The changing of the guard ceremony, which is performed every hour, is rather unique. Their march, which almost appears to be in slow motion, involves kicking their leg up to shoulder height and then bringing it back to create the symbolic number four after striking the ground forcefully. During this process, the arms are swung high.

The symbolism of the march, as well as the 400 pleats in the fustanella or skirt of their uniform relates to the occupation of Greece by the Ottomans for 400 years.

The shoes worn by the guards, called tsarouchia, are leather clogs that have 60 nails embedded in the soles and black pompoms at the tips. Each shoe weighs more than two pounds. The red color is symbolic of the blood of Greek ancestors, the black tassel symbolizes 400 years of slavery, and the nails allow the guard to stomp loudly enough that ancestors can hear that the Greek people are alive and free.

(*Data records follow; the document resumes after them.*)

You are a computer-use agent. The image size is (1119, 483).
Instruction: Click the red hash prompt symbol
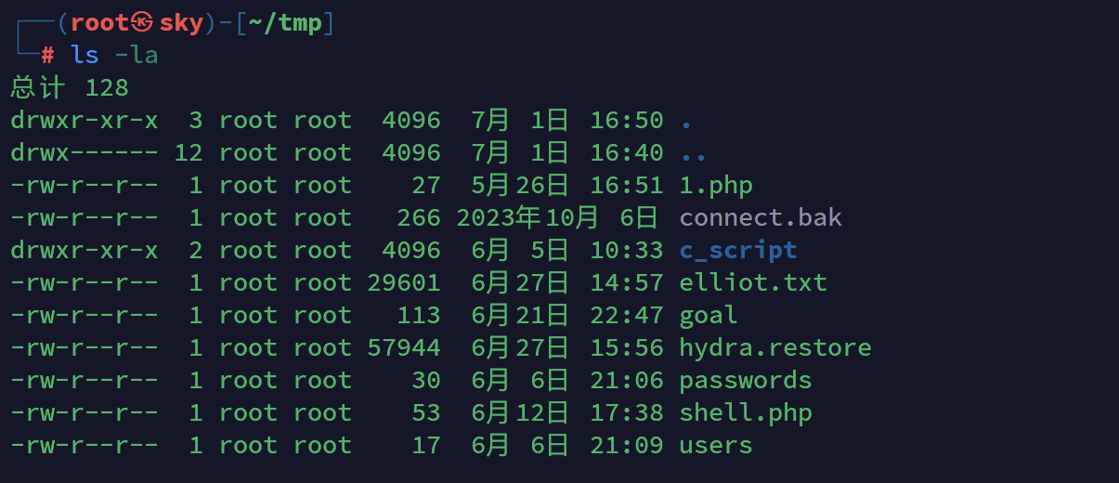(47, 56)
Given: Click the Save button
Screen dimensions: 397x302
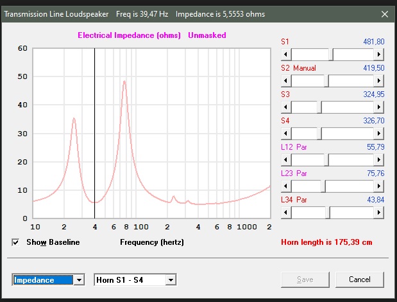Looking at the screenshot, I should [305, 280].
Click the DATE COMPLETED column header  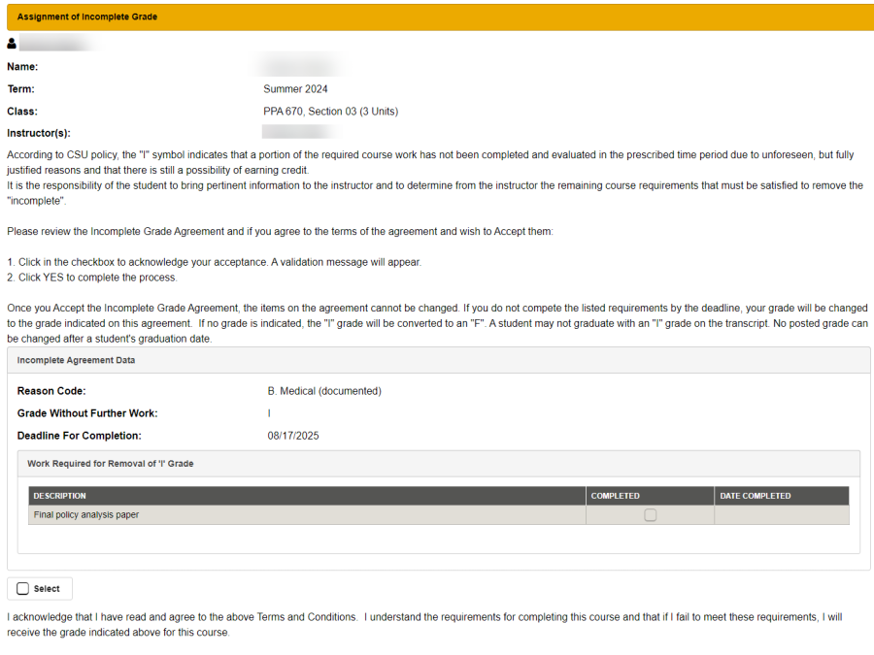[x=755, y=496]

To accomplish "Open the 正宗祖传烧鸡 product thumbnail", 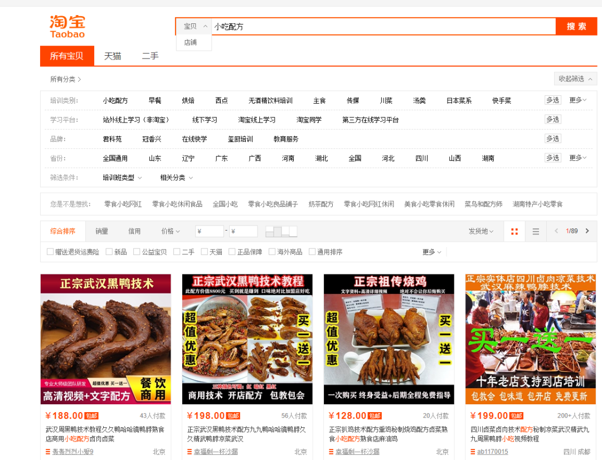I will (389, 339).
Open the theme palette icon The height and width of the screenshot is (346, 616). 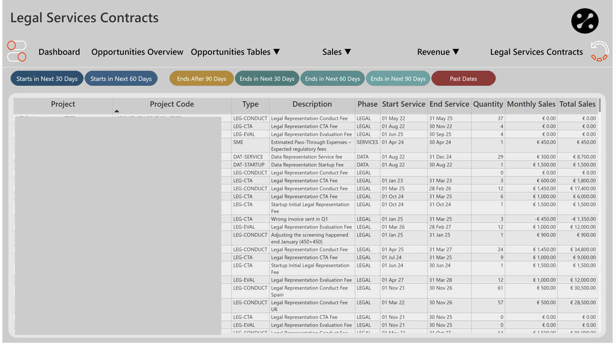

Diomidous Botanical Garden

We enjoyed a lazy morning stroll through part of the 460 acre botanical garden. The small flock of Monk parakeets (Myiopsitta monachus) that were gathering sticks and building a nest provided a great deal of entertainment. We also enjoyed the activities of the pond slider turtles (Trachemys scripta) in the park's pond.

Near the entrance to the garden is a statue of Lord Byron being crowned by a woman who symbolizes Greece. Byron loved Greece and Athens and helped financially in the Greek war for independence from the Ottoman Empire. The statue was erected in 1896.

The Voyager

Our afternoon was spent on board the Regent Seven Seas Voyager which was to be our home base for the next 12 days. The ship, which is 677 feet long and 184 feet tall, holds just over 700 passengers and has a maximum speed of 20 knots (about 23 mph).


Our first stop on the Greek Island of Rhodes was the scenic village of Lindos. The hills were covered with a sprawling settlement of white houses that overlooked Saint Paul's Bay and some picturesque beaches below and the walls of the ancient acropolis on the hilltop above.

The path leading to the acropolis was very steep and wound back and forth, through alleyways filled with residences, cafes, and a variety of souvenir shops. The village paths were designed to be this way in order to confuse pirates. Although donkeys were available for hire to ride to the top, most people chose to walk so they could see the sights along the way.

Many of the old residences of ship captains are built around pebbly courtyards with artistic designs.